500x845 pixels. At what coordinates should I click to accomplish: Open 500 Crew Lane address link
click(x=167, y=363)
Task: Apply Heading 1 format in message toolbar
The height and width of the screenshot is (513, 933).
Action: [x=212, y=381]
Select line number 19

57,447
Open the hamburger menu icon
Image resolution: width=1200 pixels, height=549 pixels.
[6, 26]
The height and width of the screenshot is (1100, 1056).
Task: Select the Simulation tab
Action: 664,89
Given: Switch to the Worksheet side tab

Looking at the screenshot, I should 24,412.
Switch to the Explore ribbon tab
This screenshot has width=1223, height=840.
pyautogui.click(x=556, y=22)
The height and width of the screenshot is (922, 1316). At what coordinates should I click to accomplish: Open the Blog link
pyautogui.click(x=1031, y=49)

________________________________________

The entries need to be set down again in full, with no word changed.

• Written solution:
500x845 pixels. At what coordinates should I click to accomplish: Open 500 Crew Lane address link
click(x=167, y=363)
Task: Apply Heading 1 format in message toolbar
The height and width of the screenshot is (513, 933).
Action: [x=212, y=381]
Select line number 19

57,447
Open the hamburger menu icon
Image resolution: width=1200 pixels, height=549 pixels.
[6, 26]
The height and width of the screenshot is (1100, 1056).
Task: Select the Simulation tab
Action: 664,89
Given: Switch to the Worksheet side tab

Looking at the screenshot, I should 24,412.
Switch to the Explore ribbon tab
This screenshot has width=1223, height=840.
pyautogui.click(x=556, y=22)
The height and width of the screenshot is (922, 1316). At what coordinates should I click to accomplish: Open the Blog link
pyautogui.click(x=1031, y=49)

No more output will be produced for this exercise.